The lines below, beginning at the one that contains "Repair Services (602, 1789)" and ending at the last, are to be retyped exactly.

☆ ☆ ☆ ☆ ☆ ☆ ☆

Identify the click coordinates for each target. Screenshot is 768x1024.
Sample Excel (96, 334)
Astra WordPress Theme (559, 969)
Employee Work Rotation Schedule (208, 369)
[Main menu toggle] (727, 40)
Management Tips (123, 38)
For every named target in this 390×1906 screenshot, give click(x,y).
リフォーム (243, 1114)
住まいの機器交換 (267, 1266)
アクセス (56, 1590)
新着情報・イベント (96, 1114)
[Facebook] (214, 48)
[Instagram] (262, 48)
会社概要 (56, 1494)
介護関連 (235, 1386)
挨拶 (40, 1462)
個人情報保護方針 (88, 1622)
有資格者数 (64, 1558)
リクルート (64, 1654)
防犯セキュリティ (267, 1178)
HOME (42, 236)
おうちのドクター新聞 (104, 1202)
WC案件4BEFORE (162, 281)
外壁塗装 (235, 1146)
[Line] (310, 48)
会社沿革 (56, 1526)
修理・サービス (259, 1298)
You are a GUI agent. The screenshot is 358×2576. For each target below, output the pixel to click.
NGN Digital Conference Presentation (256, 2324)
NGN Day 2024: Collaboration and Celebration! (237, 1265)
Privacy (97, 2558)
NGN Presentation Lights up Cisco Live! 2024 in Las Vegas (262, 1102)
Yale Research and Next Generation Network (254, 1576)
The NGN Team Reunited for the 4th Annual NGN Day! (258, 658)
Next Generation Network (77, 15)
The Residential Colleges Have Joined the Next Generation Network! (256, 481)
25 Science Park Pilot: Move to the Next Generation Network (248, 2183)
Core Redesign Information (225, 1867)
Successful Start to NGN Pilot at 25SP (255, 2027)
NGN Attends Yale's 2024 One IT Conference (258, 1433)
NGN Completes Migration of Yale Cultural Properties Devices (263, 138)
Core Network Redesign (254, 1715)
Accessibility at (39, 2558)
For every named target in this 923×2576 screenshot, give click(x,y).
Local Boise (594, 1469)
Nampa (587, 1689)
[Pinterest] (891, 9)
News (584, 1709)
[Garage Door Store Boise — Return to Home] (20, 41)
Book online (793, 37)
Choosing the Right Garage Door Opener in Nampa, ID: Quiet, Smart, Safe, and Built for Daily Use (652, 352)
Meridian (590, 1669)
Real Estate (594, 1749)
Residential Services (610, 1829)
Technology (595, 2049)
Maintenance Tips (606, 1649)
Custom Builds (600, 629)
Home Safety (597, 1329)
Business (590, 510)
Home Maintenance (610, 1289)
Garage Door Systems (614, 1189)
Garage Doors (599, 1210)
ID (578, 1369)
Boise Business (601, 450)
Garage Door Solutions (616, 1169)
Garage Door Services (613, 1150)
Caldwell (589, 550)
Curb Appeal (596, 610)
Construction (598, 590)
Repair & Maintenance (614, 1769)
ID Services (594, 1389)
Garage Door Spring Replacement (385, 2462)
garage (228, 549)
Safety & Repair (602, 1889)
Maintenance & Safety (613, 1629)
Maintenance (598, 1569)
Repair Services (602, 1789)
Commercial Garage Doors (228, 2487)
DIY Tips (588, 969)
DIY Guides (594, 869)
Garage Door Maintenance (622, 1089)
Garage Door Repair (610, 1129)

☆ ☆ ☆ ☆ ☆ ☆ ☆

Written answer
Repair Services (602, 1789)
Commercial Garage Doors (228, 2487)
DIY Tips (588, 969)
DIY Guides (594, 869)
Garage Door Maintenance (622, 1089)
Garage Door Repair (610, 1129)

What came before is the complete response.